## Exercise description
Rewrite all of the data below as a numbered list with one line per item, dropping any blank lines.

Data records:
------------------------------

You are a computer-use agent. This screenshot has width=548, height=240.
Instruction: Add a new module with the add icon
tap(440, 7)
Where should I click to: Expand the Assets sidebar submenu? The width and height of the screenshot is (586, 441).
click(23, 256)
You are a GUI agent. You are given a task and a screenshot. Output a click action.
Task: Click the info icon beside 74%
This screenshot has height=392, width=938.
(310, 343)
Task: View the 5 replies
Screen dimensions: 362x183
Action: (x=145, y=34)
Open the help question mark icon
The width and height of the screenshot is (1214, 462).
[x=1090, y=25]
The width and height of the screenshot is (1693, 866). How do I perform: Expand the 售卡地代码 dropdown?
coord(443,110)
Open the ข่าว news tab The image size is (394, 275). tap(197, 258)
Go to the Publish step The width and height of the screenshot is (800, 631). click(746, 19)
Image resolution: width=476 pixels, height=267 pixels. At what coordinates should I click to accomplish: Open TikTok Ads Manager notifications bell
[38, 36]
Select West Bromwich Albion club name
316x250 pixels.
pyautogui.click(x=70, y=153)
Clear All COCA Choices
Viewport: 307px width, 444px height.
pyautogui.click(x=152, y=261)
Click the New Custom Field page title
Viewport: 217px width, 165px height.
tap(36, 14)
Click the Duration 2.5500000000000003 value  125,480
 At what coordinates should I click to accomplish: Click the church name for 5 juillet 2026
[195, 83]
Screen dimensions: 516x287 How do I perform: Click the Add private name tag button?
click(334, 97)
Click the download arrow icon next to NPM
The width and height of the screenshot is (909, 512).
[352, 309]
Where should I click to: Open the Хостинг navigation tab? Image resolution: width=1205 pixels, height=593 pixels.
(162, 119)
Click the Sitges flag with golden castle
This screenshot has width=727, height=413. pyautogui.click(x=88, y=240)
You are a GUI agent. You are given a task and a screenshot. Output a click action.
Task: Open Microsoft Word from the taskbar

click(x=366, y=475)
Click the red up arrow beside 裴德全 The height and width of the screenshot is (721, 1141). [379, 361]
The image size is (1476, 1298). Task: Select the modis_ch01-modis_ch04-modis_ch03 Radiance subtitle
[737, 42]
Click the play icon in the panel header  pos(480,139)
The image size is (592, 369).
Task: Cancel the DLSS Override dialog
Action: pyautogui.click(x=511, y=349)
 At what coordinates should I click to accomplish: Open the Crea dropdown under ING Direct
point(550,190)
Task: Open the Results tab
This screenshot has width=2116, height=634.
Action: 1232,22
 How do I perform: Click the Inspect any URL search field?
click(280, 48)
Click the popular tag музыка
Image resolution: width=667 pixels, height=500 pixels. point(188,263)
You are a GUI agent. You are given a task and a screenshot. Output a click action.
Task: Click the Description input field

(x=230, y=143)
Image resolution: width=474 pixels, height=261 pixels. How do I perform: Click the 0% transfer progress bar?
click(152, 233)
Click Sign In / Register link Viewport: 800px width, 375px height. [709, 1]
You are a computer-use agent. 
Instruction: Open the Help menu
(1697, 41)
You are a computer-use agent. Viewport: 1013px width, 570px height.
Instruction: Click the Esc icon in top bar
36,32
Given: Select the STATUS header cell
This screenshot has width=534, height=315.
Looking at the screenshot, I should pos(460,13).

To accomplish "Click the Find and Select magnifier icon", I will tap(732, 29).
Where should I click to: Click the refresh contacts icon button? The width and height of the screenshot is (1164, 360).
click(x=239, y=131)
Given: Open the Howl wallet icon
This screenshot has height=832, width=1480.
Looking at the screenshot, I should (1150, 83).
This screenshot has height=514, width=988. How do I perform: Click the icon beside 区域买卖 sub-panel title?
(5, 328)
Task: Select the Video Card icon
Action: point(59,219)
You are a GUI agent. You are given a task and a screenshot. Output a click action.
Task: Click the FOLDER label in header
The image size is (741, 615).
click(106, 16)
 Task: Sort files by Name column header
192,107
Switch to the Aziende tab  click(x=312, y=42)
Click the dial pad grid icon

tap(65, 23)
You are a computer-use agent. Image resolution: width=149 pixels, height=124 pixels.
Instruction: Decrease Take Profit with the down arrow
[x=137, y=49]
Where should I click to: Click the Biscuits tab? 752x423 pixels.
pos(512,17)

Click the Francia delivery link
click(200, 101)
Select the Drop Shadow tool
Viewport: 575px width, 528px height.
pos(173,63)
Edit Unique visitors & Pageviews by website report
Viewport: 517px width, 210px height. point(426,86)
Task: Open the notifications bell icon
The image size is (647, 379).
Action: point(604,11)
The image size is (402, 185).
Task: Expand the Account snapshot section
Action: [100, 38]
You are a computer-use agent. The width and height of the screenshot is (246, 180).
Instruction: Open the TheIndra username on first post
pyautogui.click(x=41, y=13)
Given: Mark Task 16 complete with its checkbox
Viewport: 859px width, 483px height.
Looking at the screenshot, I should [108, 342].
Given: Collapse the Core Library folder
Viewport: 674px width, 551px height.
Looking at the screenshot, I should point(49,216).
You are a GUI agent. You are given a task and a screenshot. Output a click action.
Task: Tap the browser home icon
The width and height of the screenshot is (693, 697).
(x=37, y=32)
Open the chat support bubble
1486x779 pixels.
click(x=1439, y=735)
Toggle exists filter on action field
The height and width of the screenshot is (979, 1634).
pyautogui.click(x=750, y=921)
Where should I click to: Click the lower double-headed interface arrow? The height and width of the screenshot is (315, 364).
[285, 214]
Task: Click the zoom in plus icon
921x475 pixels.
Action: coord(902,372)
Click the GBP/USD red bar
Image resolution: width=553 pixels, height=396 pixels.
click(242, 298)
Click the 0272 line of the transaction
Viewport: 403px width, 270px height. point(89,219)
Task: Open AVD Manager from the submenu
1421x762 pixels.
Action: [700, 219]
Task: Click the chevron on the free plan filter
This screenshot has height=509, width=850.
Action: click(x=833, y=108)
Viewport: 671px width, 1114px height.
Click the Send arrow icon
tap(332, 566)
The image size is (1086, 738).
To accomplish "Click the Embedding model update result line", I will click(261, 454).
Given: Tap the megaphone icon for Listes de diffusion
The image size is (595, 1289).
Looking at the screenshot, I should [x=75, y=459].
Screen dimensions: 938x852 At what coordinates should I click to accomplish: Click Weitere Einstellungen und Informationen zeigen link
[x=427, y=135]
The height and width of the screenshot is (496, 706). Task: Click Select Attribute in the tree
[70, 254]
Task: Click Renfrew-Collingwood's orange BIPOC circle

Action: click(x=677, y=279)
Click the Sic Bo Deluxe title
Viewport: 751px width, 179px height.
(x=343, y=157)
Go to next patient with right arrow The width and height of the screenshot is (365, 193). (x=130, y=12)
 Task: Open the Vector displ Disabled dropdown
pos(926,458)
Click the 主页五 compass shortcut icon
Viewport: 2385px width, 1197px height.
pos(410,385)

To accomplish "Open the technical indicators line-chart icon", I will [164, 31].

------------------------------

## Final result
1. You are a computer-use agent. This screenshot has width=548, height=240.
2. Instruction: Add a new module with the add icon
3. tap(440, 7)
4. Where should I click to: Expand the Assets sidebar submenu? The width and height of the screenshot is (586, 441).
5. click(23, 256)
6. You are a GUI agent. You are given a task and a screenshot. Output a click action.
7. Task: Click the info icon beside 74%
8. This screenshot has height=392, width=938.
9. (310, 343)
10. Task: View the 5 replies
11. Screen dimensions: 362x183
12. Action: (x=145, y=34)
13. Open the help question mark icon
14. The width and height of the screenshot is (1214, 462).
15. [x=1090, y=25]
16. The width and height of the screenshot is (1693, 866). How do I perform: Expand the 售卡地代码 dropdown?
17. coord(443,110)
18. Open the ข่าว news tab The image size is (394, 275). tap(197, 258)
19. Go to the Publish step The width and height of the screenshot is (800, 631). click(746, 19)
20. Image resolution: width=476 pixels, height=267 pixels. At what coordinates should I click to accomplish: Open TikTok Ads Manager notifications bell
21. [38, 36]
22. Select West Bromwich Albion club name
23. 316x250 pixels.
24. pyautogui.click(x=70, y=153)
25. Clear All COCA Choices
26. Viewport: 307px width, 444px height.
27. pyautogui.click(x=152, y=261)
28. Click the New Custom Field page title
29. Viewport: 217px width, 165px height.
30. tap(36, 14)
31. Click the Duration 2.5500000000000003 value  125,480
32.  At what coordinates should I click to accomplish: Click the church name for 5 juillet 2026
33. [195, 83]
34. Screen dimensions: 516x287 How do I perform: Click the Add private name tag button?
35. click(334, 97)
36. Click the download arrow icon next to NPM
37. The width and height of the screenshot is (909, 512).
38. [352, 309]
39. Where should I click to: Open the Хостинг navigation tab? Image resolution: width=1205 pixels, height=593 pixels.
40. (162, 119)
41. Click the Sitges flag with golden castle
42. This screenshot has width=727, height=413. pyautogui.click(x=88, y=240)
43. You are a GUI agent. You are given a task and a screenshot. Output a click action.
44. Task: Open Microsoft Word from the taskbar
45. click(x=366, y=475)
46. Click the red up arrow beside 裴德全 The height and width of the screenshot is (721, 1141). [379, 361]
47. The image size is (1476, 1298). Task: Select the modis_ch01-modis_ch04-modis_ch03 Radiance subtitle
48. [737, 42]
49. Click the play icon in the panel header  pos(480,139)
50. The image size is (592, 369).
51. Task: Cancel the DLSS Override dialog
52. Action: pyautogui.click(x=511, y=349)
53.  At what coordinates should I click to accomplish: Open the Crea dropdown under ING Direct
54. point(550,190)
55. Task: Open the Results tab
56. This screenshot has width=2116, height=634.
57. Action: 1232,22
58.  How do I perform: Click the Inspect any URL search field?
59. click(280, 48)
60. Click the popular tag музыка
61. Image resolution: width=667 pixels, height=500 pixels. point(188,263)
62. You are a GUI agent. You are given a task and a screenshot. Output a click action.
63. Task: Click the Description input field
64. (x=230, y=143)
65. Image resolution: width=474 pixels, height=261 pixels. How do I perform: Click the 0% transfer progress bar?
66. click(152, 233)
67. Click Sign In / Register link Viewport: 800px width, 375px height. [709, 1]
68. You are a computer-use agent. 
69. Instruction: Open the Help menu
70. (1697, 41)
71. You are a computer-use agent. Viewport: 1013px width, 570px height.
72. Instruction: Click the Esc icon in top bar
73. 36,32
74. Given: Select the STATUS header cell
75. This screenshot has width=534, height=315.
76. Looking at the screenshot, I should pos(460,13).
77. To accomplish "Click the Find and Select magnifier icon", I will tap(732, 29).
78. Where should I click to: Click the refresh contacts icon button? The width and height of the screenshot is (1164, 360).
79. click(x=239, y=131)
80. Given: Open the Howl wallet icon
81. This screenshot has height=832, width=1480.
82. Looking at the screenshot, I should (1150, 83).
83. This screenshot has height=514, width=988. How do I perform: Click the icon beside 区域买卖 sub-panel title?
84. (5, 328)
85. Task: Select the Video Card icon
86. Action: point(59,219)
87. You are a GUI agent. You are given a task and a screenshot. Output a click action.
88. Task: Click the FOLDER label in header
89. The image size is (741, 615).
90. click(106, 16)
91.  Task: Sort files by Name column header
92. 192,107
93. Switch to the Aziende tab  click(x=312, y=42)
94. Click the dial pad grid icon
95. tap(65, 23)
96. You are a computer-use agent. Image resolution: width=149 pixels, height=124 pixels.
97. Instruction: Decrease Take Profit with the down arrow
98. [x=137, y=49]
99. Where should I click to: Click the Biscuits tab? 752x423 pixels.
100. pos(512,17)
101. Click the Francia delivery link
102. click(200, 101)
103. Select the Drop Shadow tool
104. Viewport: 575px width, 528px height.
105. pos(173,63)
106. Edit Unique visitors & Pageviews by website report
107. Viewport: 517px width, 210px height. point(426,86)
108. Task: Open the notifications bell icon
109. The image size is (647, 379).
110. Action: point(604,11)
111. The image size is (402, 185).
112. Task: Expand the Account snapshot section
113. Action: [100, 38]
114. You are a computer-use agent. The width and height of the screenshot is (246, 180).
115. Instruction: Open the TheIndra username on first post
116. pyautogui.click(x=41, y=13)
117. Given: Mark Task 16 complete with its checkbox
118. Viewport: 859px width, 483px height.
119. Looking at the screenshot, I should [108, 342].
120. Given: Collapse the Core Library folder
121. Viewport: 674px width, 551px height.
122. Looking at the screenshot, I should point(49,216).
123. You are a GUI agent. You are given a task and a screenshot. Output a click action.
124. Task: Tap the browser home icon
125. The width and height of the screenshot is (693, 697).
126. (x=37, y=32)
127. Open the chat support bubble
128. 1486x779 pixels.
129. click(x=1439, y=735)
130. Toggle exists filter on action field
131. The height and width of the screenshot is (979, 1634).
132. pyautogui.click(x=750, y=921)
133. Where should I click to: Click the lower double-headed interface arrow? The height and width of the screenshot is (315, 364).
134. [285, 214]
135. Task: Click the zoom in plus icon
136. 921x475 pixels.
137. Action: coord(902,372)
138. Click the GBP/USD red bar
139. Image resolution: width=553 pixels, height=396 pixels.
140. click(242, 298)
141. Click the 0272 line of the transaction
142. Viewport: 403px width, 270px height. point(89,219)
143. Task: Open AVD Manager from the submenu
144. 1421x762 pixels.
145. Action: [700, 219]
146. Task: Click the chevron on the free plan filter
147. This screenshot has height=509, width=850.
148. Action: click(x=833, y=108)
149. Viewport: 671px width, 1114px height.
150. Click the Send arrow icon
151. tap(332, 566)
152. The image size is (1086, 738).
153. To accomplish "Click the Embedding model update result line", I will click(261, 454).
154. Given: Tap the megaphone icon for Listes de diffusion
155. The image size is (595, 1289).
156. Looking at the screenshot, I should [x=75, y=459].
157. Screen dimensions: 938x852 At what coordinates should I click to accomplish: Click Weitere Einstellungen und Informationen zeigen link
158. [x=427, y=135]
159. The height and width of the screenshot is (496, 706). Task: Click Select Attribute in the tree
160. [70, 254]
161. Task: Click Renfrew-Collingwood's orange BIPOC circle
162. Action: click(x=677, y=279)
163. Click the Sic Bo Deluxe title
164. Viewport: 751px width, 179px height.
165. (x=343, y=157)
166. Go to next patient with right arrow The width and height of the screenshot is (365, 193). (x=130, y=12)
167.  Task: Open the Vector displ Disabled dropdown
168. pos(926,458)
169. Click the 主页五 compass shortcut icon
170. Viewport: 2385px width, 1197px height.
171. pos(410,385)
172. To accomplish "Open the technical indicators line-chart icon", I will [164, 31].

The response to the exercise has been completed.